If fsck finds an orphaned inode with a non-zero link count but no filenames in the directory tree, it will stick it in the directory lost+found at the root of the current filesystem. So now you know what lost+found is for -- don't delete it to save space, or the next time you boot with a dirty filesystem you'll be sorry!

Ext2 is good, but has some drawbacks. The inode table is of fixed size; you can fill it up by creating lots of tiny files (on the order of millions). And it isn't failure-proof -- a power outage or kernel panic can lose you a lot of data that is currently stuck in the kernel buffer cache (where data blocks being written are queued up before they are sent to the disk). To that end, Steven Tweedie is developing a next- generation filesystem, ext3. Ext3 is very similar to ext2; in fact, if you get a disk with an ext3 filesystem you can mount it as ext2 on a machine that doesn't understand ext3 extensions. The difference is that ext3 supports journaling.

There's a special file of contiguous blocks on every ext3 filesystem, called a journal file. The ext3 driver ensures that, except when they're writing something else to disk, the hard disk heads stay over the journal file: and any data that's written to the disk goes straight into the journal, along with an index entry. When no files are being written, the driver copies journal entries out to files elsewhere on the disk, then marks them as committed.

If a computer with an ext3 filesystem crashes, when it reboots and tries to remount the ext3 system the first thing that happens is that the ext3 driver reads the journal file. If it sees any uncopied entries in the journal, it writes them into the correct places on the disk. The result is a consistent filesystem, because all successful writes have completed; partial journal entries are ignored. It's also a lot faster to check a journaling filesystem than a non-journaling one -- instead of scanning the entire inode table and directory structure to ensure there are no inconsistencies, fsck simply has to check one file.

ext3 is due to debut in the 2.4 kernel, late this year; meanwhile, it's already powering some web servers that support heavy throughput (and Steven's own laptop).

And now for something completely different

Astute readers may remember a few months ago I was in search of the ultimate personal digital assistant for use with Linux. Psion didn't cut it -- beautiful hardware, shame about the weird file formats. A plethora of Windows CE machines were, fundamentally, boring. And Palm Pilots were terra incognita to me.

I say "were", because I'm now a convert. If you have a need for some computing power that will fit in a pocket, this is the way to do it. Because of Palm's welcoming policy towards developers, all the guts of PalmOS are open to programmers who want to write glue to let palm pilots connect to non-Wintel systems. The results turn out to be spectacular: go to Freshmeat, type "palm pilot" in the search box, and you'll get more than sixty hits on applications as diverse as desktop connectivity tools (such as JPilot and the KDE application KPilot) to tools for synchronising the Pilot and Netscape address books -- and even a Palm Pilot emulator. There's a full Gcc- based development toolchain for the Palm Pilot that runs on Linux; indeed, with a bit of poking around for the necessary bits, your Palm Pilot can integrate as tightly with a Linux box as with a Windows desktop.

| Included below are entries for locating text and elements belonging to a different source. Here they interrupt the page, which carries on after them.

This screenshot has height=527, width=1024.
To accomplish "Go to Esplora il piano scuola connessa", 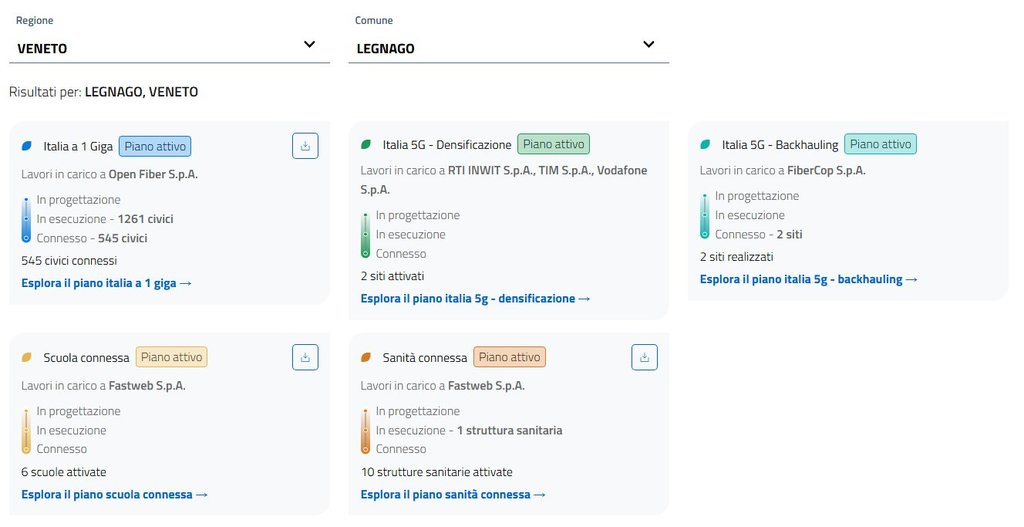I will click(x=114, y=494).
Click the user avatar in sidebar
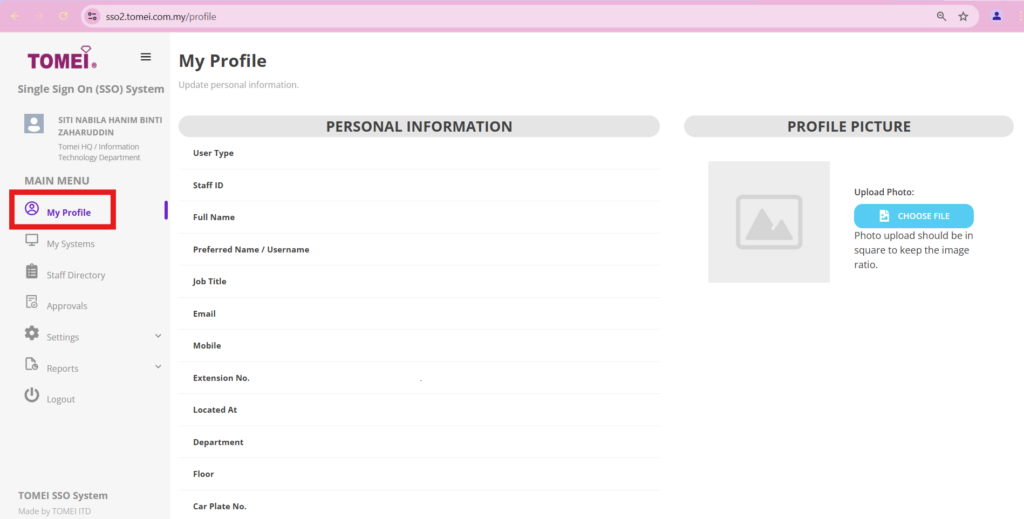 pyautogui.click(x=34, y=124)
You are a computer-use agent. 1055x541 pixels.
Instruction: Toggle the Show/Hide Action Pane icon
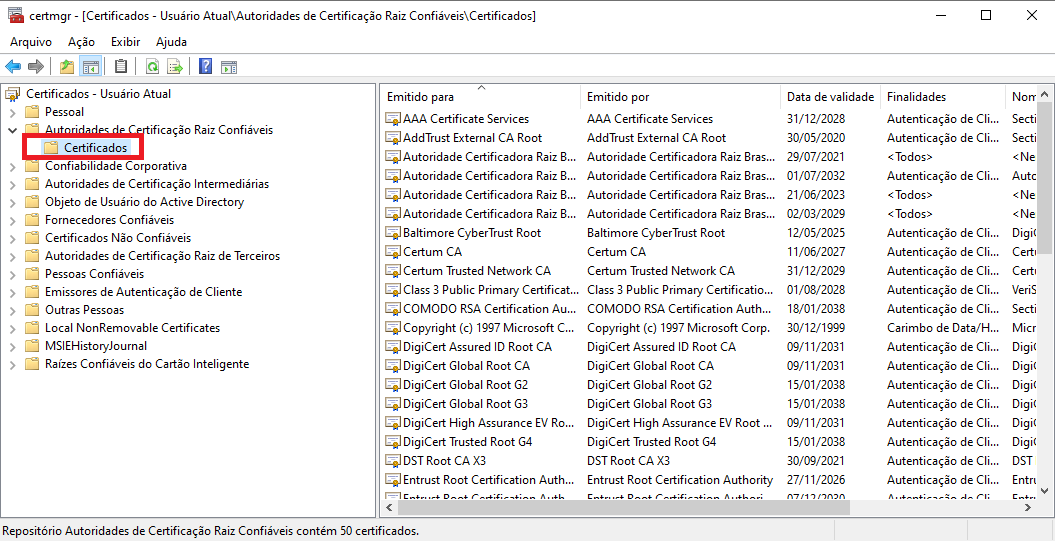coord(229,67)
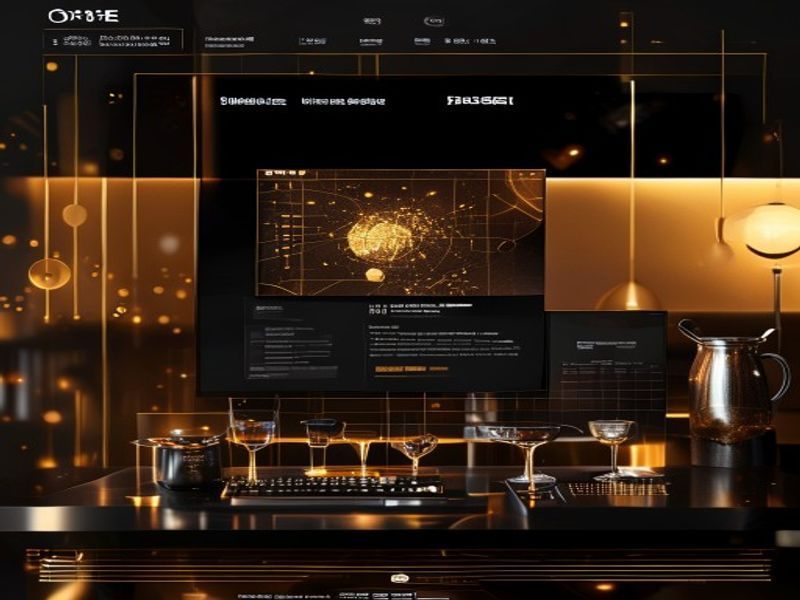Open the oval badge icon in header
Viewport: 800px width, 600px height.
tap(434, 21)
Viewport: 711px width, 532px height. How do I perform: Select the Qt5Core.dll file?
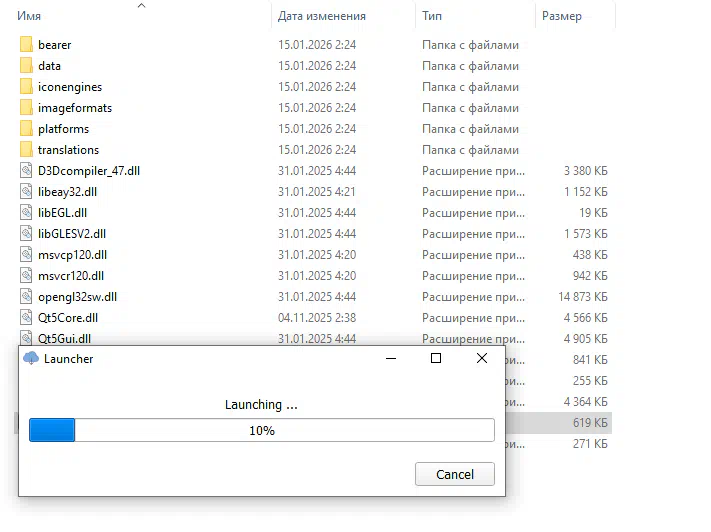click(x=70, y=318)
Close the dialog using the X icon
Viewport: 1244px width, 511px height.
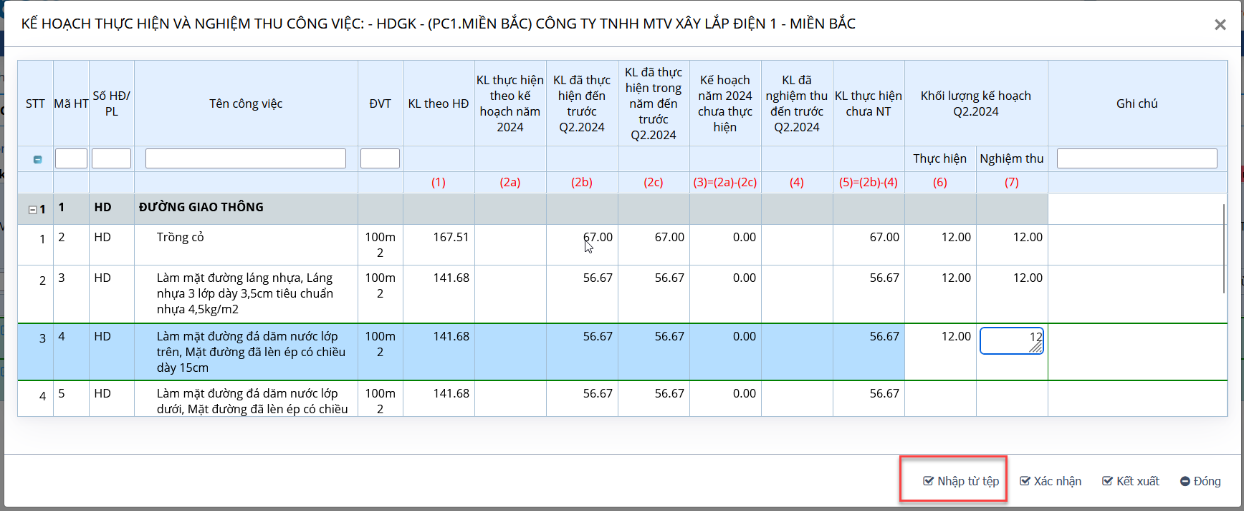[1219, 25]
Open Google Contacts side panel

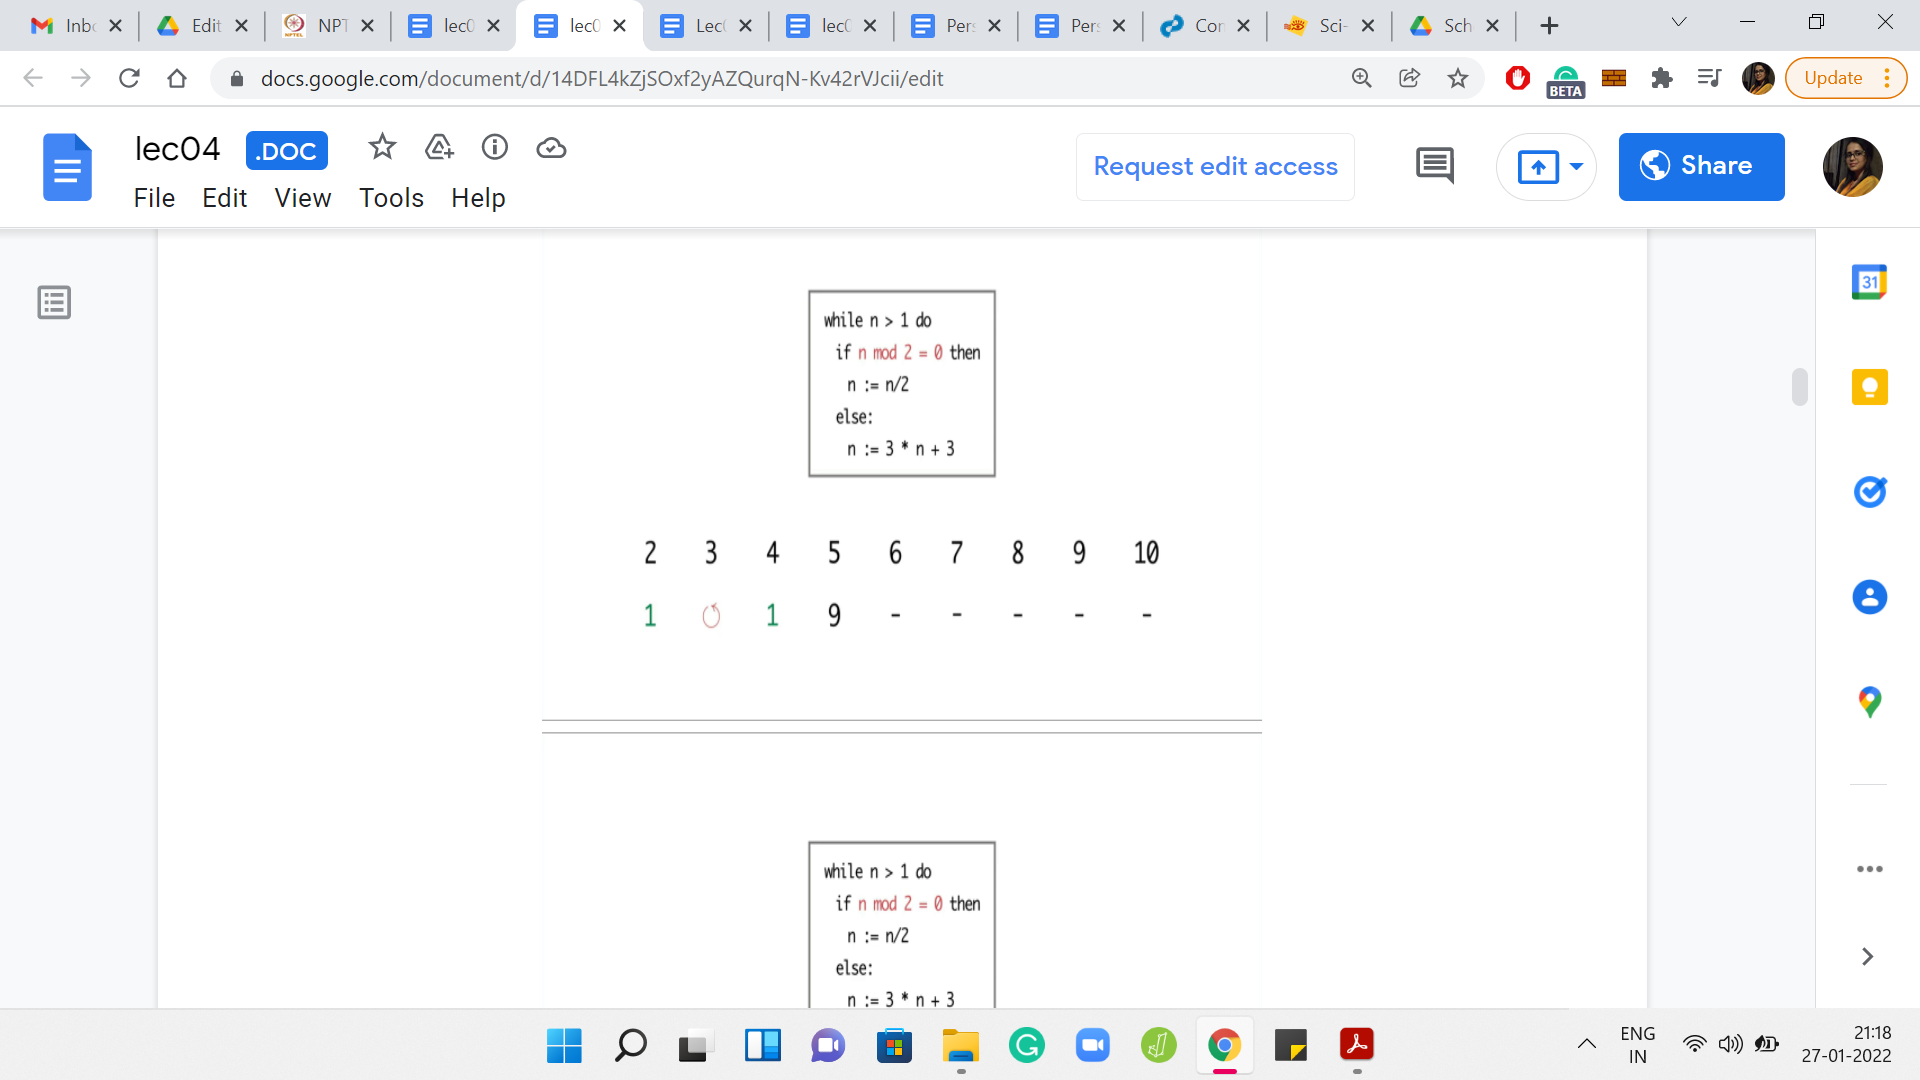point(1869,597)
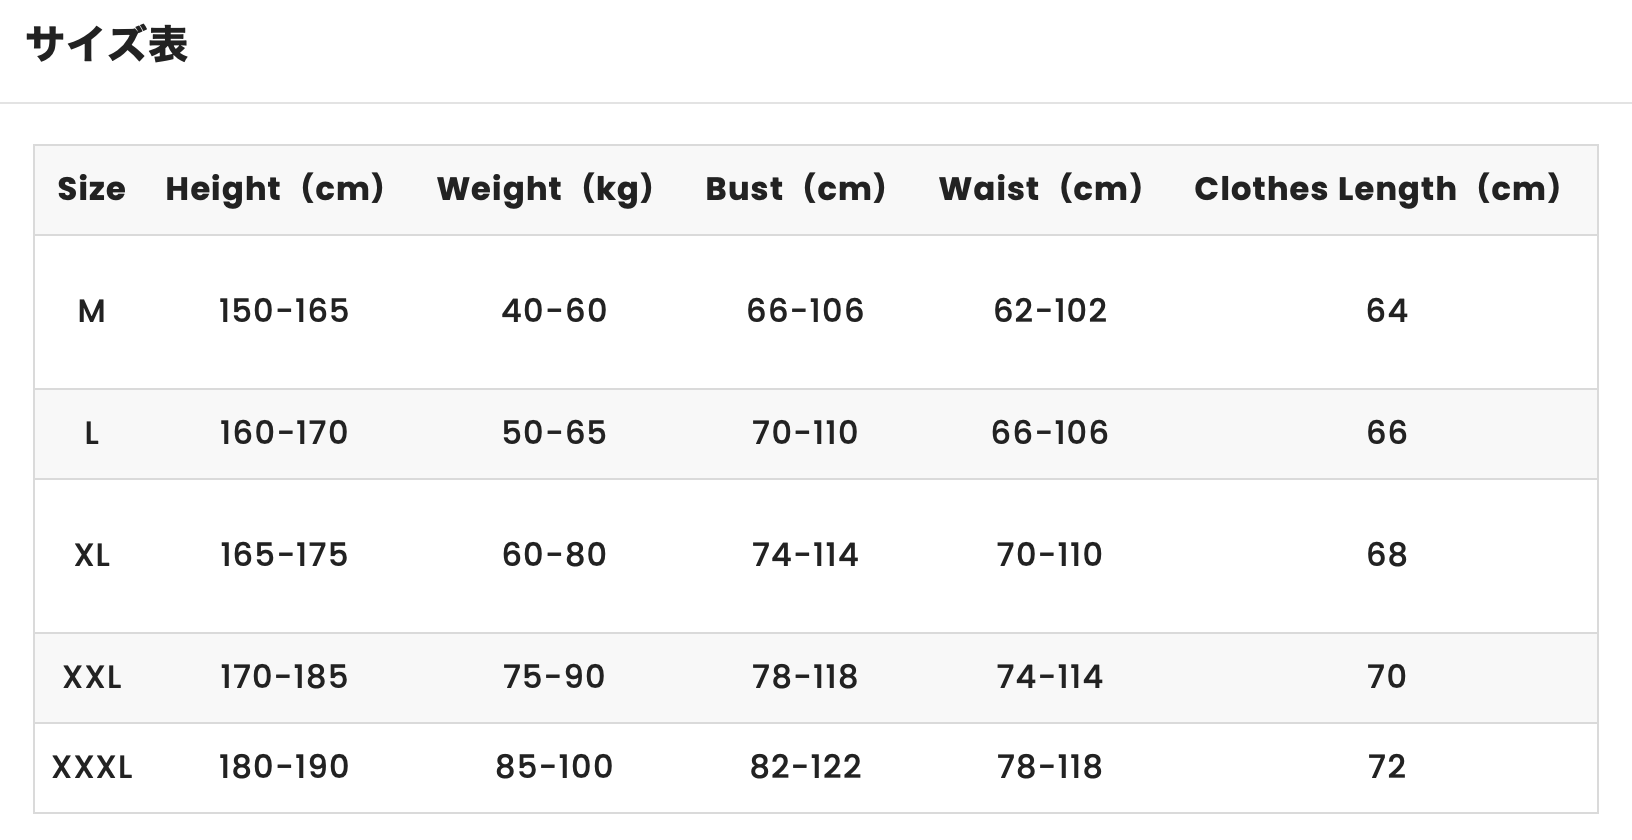The height and width of the screenshot is (840, 1632).
Task: Select the XL size row label
Action: [x=91, y=556]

This isn't the open source world, unfortunately. Some necessary extras are, well, extras. I keep my keyboard jones happy by toting around a Palm portable keyboard -- an insanely neat gadget that concertinas a laptop-sized keyboard into a parcel the size of a deck of playing cards -- but had to pay extra for a text editor. File formats are different, too. The Palm Pilot doesn't have a file system so much as a database: you can load text files or HTML files into it, but you'll need to convert them to a native format (and vice versa on the way back). Luckily tools for doing this are readily available on Linux. Space is too short for me to go into detail on this, but you could do worse than look at O'Reilly's website for a detailed discussion.